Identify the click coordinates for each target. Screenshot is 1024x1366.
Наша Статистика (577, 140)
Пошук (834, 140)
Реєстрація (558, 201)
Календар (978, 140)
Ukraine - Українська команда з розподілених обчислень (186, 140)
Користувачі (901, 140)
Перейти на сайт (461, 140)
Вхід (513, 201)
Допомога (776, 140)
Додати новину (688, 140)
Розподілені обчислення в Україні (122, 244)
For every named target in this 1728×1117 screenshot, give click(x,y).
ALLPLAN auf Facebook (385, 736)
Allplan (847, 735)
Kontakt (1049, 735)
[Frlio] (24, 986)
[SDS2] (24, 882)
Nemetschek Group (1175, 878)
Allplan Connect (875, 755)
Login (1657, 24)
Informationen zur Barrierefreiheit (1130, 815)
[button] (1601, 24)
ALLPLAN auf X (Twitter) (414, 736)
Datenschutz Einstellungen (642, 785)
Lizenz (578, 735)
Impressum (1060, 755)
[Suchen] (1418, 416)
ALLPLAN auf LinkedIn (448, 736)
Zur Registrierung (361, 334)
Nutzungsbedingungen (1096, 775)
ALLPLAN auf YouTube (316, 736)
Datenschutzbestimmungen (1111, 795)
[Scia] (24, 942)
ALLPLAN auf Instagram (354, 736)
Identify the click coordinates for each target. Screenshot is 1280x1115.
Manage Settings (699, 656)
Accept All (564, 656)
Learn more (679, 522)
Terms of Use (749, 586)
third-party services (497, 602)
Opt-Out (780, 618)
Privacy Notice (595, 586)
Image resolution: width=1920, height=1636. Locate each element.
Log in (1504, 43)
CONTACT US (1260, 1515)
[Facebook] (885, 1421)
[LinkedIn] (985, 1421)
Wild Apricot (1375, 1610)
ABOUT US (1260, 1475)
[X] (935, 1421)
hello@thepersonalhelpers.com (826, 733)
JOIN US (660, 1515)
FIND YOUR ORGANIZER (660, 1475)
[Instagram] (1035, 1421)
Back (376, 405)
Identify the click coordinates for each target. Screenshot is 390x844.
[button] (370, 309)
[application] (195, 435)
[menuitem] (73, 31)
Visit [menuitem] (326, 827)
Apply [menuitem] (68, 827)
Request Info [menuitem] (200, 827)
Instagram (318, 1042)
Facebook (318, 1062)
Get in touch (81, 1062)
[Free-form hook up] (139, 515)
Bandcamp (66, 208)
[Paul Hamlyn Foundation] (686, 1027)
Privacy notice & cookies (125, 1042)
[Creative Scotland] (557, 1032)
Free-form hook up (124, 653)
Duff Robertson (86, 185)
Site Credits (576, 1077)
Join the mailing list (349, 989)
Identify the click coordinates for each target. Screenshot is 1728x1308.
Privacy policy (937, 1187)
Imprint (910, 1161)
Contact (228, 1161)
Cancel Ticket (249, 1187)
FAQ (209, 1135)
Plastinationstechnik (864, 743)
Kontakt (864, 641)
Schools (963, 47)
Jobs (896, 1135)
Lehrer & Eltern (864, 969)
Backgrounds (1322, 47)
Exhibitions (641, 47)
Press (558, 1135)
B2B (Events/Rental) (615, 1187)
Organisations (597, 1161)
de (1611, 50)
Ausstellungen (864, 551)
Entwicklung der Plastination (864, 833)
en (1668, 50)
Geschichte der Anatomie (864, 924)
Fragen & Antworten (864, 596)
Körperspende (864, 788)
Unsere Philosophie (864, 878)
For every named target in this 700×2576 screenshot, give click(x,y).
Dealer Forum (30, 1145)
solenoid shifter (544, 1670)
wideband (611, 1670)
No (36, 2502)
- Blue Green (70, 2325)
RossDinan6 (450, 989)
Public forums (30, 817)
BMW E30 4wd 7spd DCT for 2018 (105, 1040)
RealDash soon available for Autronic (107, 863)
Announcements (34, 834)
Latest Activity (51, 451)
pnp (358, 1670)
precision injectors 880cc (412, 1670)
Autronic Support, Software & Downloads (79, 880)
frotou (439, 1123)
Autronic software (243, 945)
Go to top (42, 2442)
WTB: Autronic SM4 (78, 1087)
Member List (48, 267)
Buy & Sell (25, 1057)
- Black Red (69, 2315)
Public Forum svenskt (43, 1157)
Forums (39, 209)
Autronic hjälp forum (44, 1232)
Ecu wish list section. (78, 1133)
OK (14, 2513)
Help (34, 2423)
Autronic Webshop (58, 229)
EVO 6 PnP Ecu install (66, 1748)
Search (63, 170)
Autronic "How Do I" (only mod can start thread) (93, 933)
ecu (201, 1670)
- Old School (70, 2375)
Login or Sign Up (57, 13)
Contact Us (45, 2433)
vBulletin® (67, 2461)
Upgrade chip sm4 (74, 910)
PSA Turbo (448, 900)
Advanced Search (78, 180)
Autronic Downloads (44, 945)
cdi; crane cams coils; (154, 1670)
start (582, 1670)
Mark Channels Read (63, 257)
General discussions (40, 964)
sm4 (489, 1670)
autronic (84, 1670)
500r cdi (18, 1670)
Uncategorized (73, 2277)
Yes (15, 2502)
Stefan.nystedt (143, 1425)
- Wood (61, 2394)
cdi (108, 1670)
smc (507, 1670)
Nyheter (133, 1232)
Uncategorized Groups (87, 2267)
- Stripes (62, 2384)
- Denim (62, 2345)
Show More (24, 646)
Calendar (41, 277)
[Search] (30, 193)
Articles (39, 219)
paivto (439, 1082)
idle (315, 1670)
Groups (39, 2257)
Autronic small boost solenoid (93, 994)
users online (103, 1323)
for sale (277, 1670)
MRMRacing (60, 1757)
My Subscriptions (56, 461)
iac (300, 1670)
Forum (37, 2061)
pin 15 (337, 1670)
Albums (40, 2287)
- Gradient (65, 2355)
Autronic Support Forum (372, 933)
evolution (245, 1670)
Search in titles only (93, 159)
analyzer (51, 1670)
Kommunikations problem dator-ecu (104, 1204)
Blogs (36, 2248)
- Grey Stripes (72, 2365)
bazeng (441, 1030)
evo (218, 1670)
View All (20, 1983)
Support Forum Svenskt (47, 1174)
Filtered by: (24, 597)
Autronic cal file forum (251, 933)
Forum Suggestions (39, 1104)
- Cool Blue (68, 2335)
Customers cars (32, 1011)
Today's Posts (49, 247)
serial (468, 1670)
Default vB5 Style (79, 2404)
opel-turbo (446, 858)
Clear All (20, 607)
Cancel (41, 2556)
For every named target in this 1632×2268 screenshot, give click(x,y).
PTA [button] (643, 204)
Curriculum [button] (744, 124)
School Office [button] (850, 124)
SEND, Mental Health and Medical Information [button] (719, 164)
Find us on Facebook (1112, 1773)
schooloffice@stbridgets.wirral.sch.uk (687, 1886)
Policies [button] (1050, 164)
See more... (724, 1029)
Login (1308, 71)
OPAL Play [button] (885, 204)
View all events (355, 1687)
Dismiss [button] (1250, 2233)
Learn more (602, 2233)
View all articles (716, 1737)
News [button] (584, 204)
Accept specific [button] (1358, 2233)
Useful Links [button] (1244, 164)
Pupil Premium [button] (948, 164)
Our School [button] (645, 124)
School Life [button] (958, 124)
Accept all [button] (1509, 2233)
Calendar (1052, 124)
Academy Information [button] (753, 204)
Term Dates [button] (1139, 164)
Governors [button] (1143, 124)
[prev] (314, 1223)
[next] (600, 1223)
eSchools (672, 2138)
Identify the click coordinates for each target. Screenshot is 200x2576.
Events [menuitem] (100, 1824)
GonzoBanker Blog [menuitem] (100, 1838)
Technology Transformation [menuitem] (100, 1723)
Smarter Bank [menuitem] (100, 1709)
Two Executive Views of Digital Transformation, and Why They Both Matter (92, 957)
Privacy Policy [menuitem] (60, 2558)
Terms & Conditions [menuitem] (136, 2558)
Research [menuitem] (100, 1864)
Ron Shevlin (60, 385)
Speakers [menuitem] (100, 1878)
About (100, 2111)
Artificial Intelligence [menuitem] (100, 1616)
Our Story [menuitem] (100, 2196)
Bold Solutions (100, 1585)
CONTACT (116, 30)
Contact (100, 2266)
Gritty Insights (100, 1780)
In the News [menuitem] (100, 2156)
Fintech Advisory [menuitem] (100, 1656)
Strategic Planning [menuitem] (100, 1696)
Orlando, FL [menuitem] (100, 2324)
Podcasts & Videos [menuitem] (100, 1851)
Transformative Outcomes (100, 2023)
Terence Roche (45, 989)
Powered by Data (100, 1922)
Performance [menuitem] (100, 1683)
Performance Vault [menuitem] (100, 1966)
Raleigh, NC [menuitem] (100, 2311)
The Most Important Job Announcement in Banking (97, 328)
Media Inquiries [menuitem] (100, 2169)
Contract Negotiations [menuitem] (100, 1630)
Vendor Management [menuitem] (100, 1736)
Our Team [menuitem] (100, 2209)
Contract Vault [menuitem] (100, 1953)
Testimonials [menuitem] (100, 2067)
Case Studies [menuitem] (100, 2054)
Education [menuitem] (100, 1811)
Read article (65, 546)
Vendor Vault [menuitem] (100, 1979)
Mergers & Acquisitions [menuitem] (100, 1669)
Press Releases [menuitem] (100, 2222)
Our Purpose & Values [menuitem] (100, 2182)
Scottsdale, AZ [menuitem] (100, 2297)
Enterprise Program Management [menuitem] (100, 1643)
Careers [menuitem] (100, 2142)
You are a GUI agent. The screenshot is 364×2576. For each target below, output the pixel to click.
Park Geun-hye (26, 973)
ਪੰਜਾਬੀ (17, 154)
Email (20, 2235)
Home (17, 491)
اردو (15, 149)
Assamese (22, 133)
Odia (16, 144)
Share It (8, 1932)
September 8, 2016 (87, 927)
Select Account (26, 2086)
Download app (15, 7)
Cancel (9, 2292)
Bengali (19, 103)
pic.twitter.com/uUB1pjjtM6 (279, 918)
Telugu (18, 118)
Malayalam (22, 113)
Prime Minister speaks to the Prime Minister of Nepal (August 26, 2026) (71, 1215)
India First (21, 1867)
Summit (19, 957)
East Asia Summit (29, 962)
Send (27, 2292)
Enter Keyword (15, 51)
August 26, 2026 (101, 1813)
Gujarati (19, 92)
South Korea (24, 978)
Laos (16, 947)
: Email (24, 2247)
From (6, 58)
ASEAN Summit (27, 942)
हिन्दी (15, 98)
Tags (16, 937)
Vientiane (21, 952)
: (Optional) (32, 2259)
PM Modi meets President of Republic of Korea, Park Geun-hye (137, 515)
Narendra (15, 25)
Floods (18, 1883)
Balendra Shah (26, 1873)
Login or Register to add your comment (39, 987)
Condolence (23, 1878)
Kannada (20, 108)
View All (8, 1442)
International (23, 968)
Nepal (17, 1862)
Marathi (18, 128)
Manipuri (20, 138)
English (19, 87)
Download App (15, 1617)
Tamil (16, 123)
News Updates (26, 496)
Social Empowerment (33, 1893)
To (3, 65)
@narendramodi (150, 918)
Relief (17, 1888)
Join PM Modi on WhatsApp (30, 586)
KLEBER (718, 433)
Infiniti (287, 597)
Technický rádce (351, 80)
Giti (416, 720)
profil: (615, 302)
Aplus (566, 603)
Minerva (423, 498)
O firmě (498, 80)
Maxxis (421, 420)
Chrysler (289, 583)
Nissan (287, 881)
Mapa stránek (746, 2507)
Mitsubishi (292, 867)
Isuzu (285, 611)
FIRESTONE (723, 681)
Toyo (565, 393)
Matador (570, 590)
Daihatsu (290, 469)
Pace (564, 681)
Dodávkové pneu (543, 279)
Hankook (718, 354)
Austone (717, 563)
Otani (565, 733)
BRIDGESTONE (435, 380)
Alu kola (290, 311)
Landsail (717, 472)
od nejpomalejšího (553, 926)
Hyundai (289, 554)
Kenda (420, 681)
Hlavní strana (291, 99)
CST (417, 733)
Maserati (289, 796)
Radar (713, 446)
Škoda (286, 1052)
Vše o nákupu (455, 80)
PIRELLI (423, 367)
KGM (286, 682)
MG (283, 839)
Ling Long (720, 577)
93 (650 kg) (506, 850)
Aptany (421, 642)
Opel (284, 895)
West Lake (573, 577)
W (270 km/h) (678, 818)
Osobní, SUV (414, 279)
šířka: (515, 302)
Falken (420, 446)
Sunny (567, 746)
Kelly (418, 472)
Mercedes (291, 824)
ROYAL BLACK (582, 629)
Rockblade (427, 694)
++++++++++++++++++++
WORK TASK: For this task, write out exactly the lines of the entries above, starting at the line with "Podcasts & Videos [menuitem] (100, 1851)" and ending at the line with "Malayalam (22, 113)", both included, and no others.

ANSWER TO THE EXERCISE:
Podcasts & Videos [menuitem] (100, 1851)
Transformative Outcomes (100, 2023)
Terence Roche (45, 989)
Powered by Data (100, 1922)
Performance [menuitem] (100, 1683)
Performance Vault [menuitem] (100, 1966)
Raleigh, NC [menuitem] (100, 2311)
The Most Important Job Announcement in Banking (97, 328)
Media Inquiries [menuitem] (100, 2169)
Contract Negotiations [menuitem] (100, 1630)
Vendor Management [menuitem] (100, 1736)
Our Team [menuitem] (100, 2209)
Contract Vault [menuitem] (100, 1953)
Testimonials [menuitem] (100, 2067)
Case Studies [menuitem] (100, 2054)
Education [menuitem] (100, 1811)
Read article (65, 546)
Vendor Vault [menuitem] (100, 1979)
Mergers & Acquisitions [menuitem] (100, 1669)
Press Releases [menuitem] (100, 2222)
Our Purpose & Values [menuitem] (100, 2182)
Scottsdale, AZ [menuitem] (100, 2297)
Enterprise Program Management [menuitem] (100, 1643)
Careers [menuitem] (100, 2142)
You are a GUI agent. The screenshot is 364×2576. For each target below, output the pixel to click.
Park Geun-hye (26, 973)
ਪੰਜਾਬੀ (17, 154)
Email (20, 2235)
Home (17, 491)
اردو (15, 149)
Assamese (22, 133)
Odia (16, 144)
Share It (8, 1932)
September 8, 2016 (87, 927)
Select Account (26, 2086)
Download app (15, 7)
Cancel (9, 2292)
Bengali (19, 103)
pic.twitter.com/uUB1pjjtM6 (279, 918)
Telugu (18, 118)
Malayalam (22, 113)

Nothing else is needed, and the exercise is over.